Cuidando de Gael en las horas señaladas, hemos seguido los pasos de Coral en su gira por media España.
Andalucía nos acogió primero con sus soles y olivares en días de buen tiempo. Sevilla volvió a encantarnos entre jazmines, alamares y exquisita azulejería bordando los bancos, fuentes y fachadas mudéjares. Fuengirola nos dio el mejor sabor de la familia (dos hermanas viven allí) entre paellas marineras y azules mediterráneos. Huelva, por su parte, fue un sueño de esteros y marjales añorando las lejanías colombinas.
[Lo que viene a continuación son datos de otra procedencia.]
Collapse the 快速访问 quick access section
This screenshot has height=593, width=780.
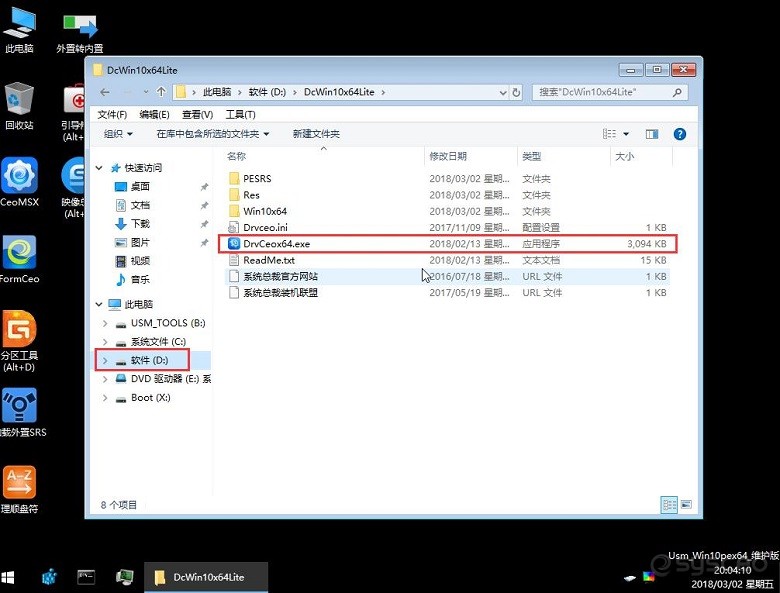click(100, 168)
Galicia después, un recital de ondulantes verdores y caricias del agua a la vera del río Miño, en las humeantes termas de Outaritz. Las humedades muñeiras nos condujeron seguidamente a la coruñesa Torre de Hércules, alzada por los romanos y forjada con leyendas grecolatinas. Finalmente, el melancólico paseo marítimo de Burela nos regaló vientos y lluviosos horizontes adornados con perfiles cantábricos, incluso un bonito amanecer rosa y oro.
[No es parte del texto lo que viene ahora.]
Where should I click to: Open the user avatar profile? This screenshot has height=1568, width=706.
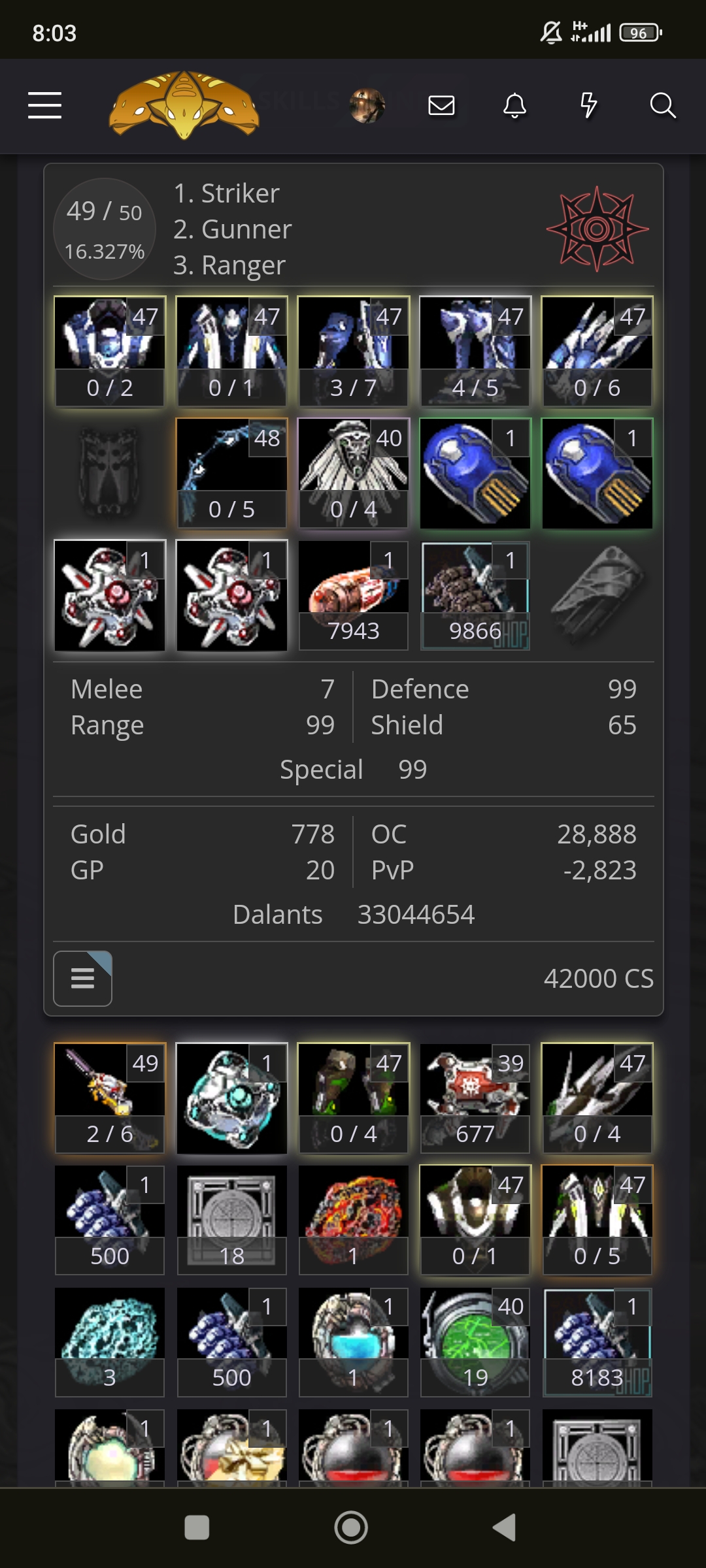[367, 105]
Desde el incesante muro de cemento y hormigón que empareda el Mediterráneo en la Costa del Sol pasamos directamente a las playas desiertas e infinitas de Huelva. El contraste es muy fuerte.
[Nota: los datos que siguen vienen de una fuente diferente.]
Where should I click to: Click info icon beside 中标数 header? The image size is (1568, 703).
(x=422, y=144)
Gloria y yo caminamos en silencio por las arenas del Portil (Punta Umbría) con las olas espumosas del Atlántico a un lado y las dunas semisalvajes, rematadas por pinares inacabables, al otro. Frente a nosotros, a kilómetros de distancia, dos puntitos humanos parecen moverse apenas sobre la gris extensión salpicada de gaviotas y alcatraces y, más lejos todavía, divisamos las blancas casas de El Rompido.
Me inunda una sensación de paz tejida con los tenues hilos de la libertad y de la resaca marinera. Luego, penetro en otra dimensión donde me esperan dos viejos amigos.
Los reconozco: son la inmensidad y el sentimiento oceánico de la vida.